ISBN, ISSN, LCCN, and OCLCnum all have registered info: URI sub-schemes.  I
once tried to figure out how to express an EAN as a URI, and I think I _did_
eventually find _something_, but it was kind of confusing and hard to track
down (The EAN/UPC/etc people have some info URI subschemes registered too, I
think, but it's hard to figure out what it all means).  For ASIN, I have
been in the habit of using an Amazon http URI, the problem is that Amazon
really offers several http URIs for the same ASIN, so you kind of just have
to pick one format.

Oh, and you can do DOI as an info: URI too.
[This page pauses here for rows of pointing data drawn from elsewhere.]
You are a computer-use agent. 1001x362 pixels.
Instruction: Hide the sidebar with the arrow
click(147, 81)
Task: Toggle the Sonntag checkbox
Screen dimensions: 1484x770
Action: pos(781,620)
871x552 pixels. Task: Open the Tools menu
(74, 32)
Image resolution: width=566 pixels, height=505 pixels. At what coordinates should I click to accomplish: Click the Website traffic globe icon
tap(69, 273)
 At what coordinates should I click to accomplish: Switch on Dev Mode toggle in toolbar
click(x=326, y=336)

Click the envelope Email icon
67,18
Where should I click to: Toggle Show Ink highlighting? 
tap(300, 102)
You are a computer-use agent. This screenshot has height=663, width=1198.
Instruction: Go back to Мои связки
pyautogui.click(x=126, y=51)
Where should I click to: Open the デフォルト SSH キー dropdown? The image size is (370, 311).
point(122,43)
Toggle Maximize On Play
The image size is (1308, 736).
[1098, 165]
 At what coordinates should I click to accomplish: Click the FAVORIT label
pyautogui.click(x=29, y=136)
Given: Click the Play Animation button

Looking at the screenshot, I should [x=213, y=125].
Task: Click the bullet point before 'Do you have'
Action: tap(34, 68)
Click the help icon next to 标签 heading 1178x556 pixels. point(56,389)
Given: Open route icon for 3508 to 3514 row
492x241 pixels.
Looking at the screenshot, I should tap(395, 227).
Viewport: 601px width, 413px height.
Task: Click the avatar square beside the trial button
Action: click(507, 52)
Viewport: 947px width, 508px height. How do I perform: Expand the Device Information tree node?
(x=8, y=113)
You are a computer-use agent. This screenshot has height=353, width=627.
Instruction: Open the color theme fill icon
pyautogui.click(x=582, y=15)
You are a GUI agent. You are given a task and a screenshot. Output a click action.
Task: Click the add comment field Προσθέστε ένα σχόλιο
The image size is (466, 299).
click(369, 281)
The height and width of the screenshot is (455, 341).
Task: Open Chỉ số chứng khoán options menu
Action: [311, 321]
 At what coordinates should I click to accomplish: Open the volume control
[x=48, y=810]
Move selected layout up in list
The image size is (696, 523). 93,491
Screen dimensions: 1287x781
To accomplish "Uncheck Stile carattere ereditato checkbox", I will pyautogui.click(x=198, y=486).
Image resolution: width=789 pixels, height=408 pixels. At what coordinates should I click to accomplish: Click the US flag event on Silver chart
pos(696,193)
So your annotation _could_ simply be "a URI".  And get a lot of stuff. But
this leaves out a lot of things that don't really have good identifiers at
all:   Articles in popular (not scholarly) newspapers/journals;   most daily
newspapers as titles themselves (don't usually have an ISSN);  Movies;
 books too old (or for other odd reasons lacking) an ISBN (or lccn or
oclcnum).  Scholarly articles that don't have a DOI (the majority of them).

Maybe you could use the citation microformat extended to take arbitrary URI
identifiers?  So for stuff without an identifier, you've got the citation
details, but you can still stick identifiers in with URIs?

And as someone else mentioned, this _is_ pretty much the use-case of
traditional "OpenURL", and it does handle it well enough: allowing you put
enough structured citation in to identify the referent for things without
identifiers, allowing you to put arbitrary URIs  in rft_id.   But OpenURL is
kind of a monster to work with.   And doesn't deal too well with certain
kinds of citations like movies or music either, it's really focused on
published textual materials.

Jonathan

Tim Spalding wrote:
I was wondering if there was a good microformat. The trick is that the
citation format is very much about stuff that gets displayed, and
lacks the critical linking ids you'd want—ISBN, SSN, LCCN, OCLC, ASIN,
EAN, etc.

If people know of others that would work, maybe that's the answer.

On Wed, Apr 21, 2010 at 8:38 AM, Karen Coombs <librarywebc...@gmail.com>
wrote:

Have you looked the the citation microformat (
http://microformats.org/wiki/citation) ? Don't know where work with this
stands but it seems pretty interesting to me.